Reisen wohin man will, offene Grenzen, ein größerer Zusammenhalt - all das sind Argumente, die für Europa sprechen. Sebastian Kauper, Daniel Leuthäuser und Daniel Schneidawind antworten ganz spontan auf die Frage, was ihnen an der Europäischen Union wichtig ist.
Zusammen mit ihren Klassenkameraden erobern sie an diesem Nachmittag das Europa-Wahlzimmer der Berufsschule 1. Ganz konkret bedeutet das: Sie durchlaufen mehrere Stationen, an denen sie Fragen zu Europa beantworten müssen.
Ein Fragebogen dient ihnen als Laufpass, verschiedene Power-Point-Präsentationen und Spiele helfen die richtigen Lösungen zu finden. Beim Memory müssen die Flaggen zusammen gelegt werden, einen Tisch weiter geht es darum, die Hauptstädte den Ländern zuzuordnen. Aber auch Geschichtswissen, Währungsfragen, das Wahlsystem und die Bausteine des Europäischen Parlaments werden vermittelt.
Und natürlich kann am Ende zur Probe gewählt werden. In einer Wahlkabine liegen die Liste aus.

Europa gelebt

Einer, der schon ein Stück Europa gelebt hat, ist Patrick Wittmann. Der 19-Jährige, der bei der Firma Kapp beschäftigt ist, war im Rahmen des Leonardo-da-Vinci-Projekts für drei Wochen bei Samsung in Belgien. "Das Auslandspraktikum kann ich jedem nur empfehlen", sagt er. Beeindruckt kehrte er nach Deutschland zurück. Vor allem die unterschiedliche Arbeitsweise ist ihm aufgefallen. "Die Belgier nehmen alles ein bisschen lockerer. Sie arbeiten lieber morgen als heute."

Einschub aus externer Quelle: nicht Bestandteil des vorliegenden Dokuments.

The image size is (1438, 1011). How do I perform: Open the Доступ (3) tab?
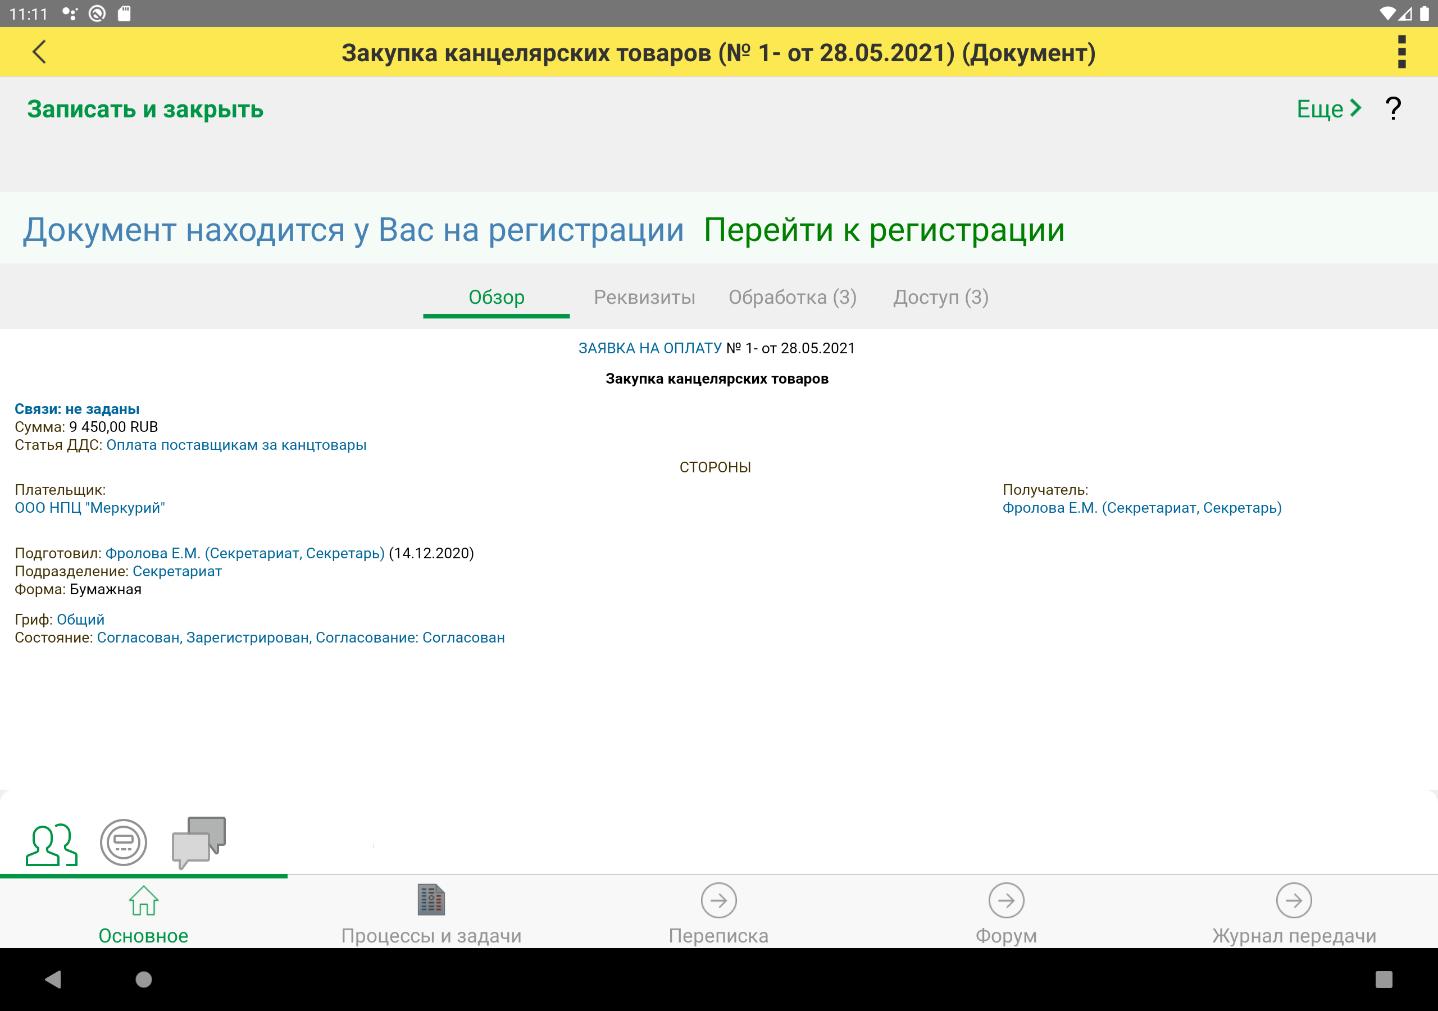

Studiendirektor Rolf Sander, der stellvertretende Leiter der Freiherr-von-Rast-Schule, wie die Berufsschule auch heißt, erläutert, wie wichtig ihm das Thema Europa ist. Mit dem Da-Vinci-Projekt schickt die Schule seit 2009 ihre Schüler nach Belgien, Schweden und Österreich in andere Betriebe, damit die Dimension Europa greifbar wird. 100 Jahre Erster Weltkrieg nahm die Schule heuer zudem zum Anlass , gemeinsam mit den belgischen Partnern daran zu gedenken. Und die Europawahl am 25. Mai ist Thema im Deutsch- und im Sozialkundeunterricht. Dass immer noch ein großer Aufklärungsbedarf herrscht, zeigt die Pro- und Kontra-Präsentation der Schüler. So empfinden nicht alle Europa als Fortschritt, manchen sehen die Zuwanderung und die vielen Gesetze als echtes Problem.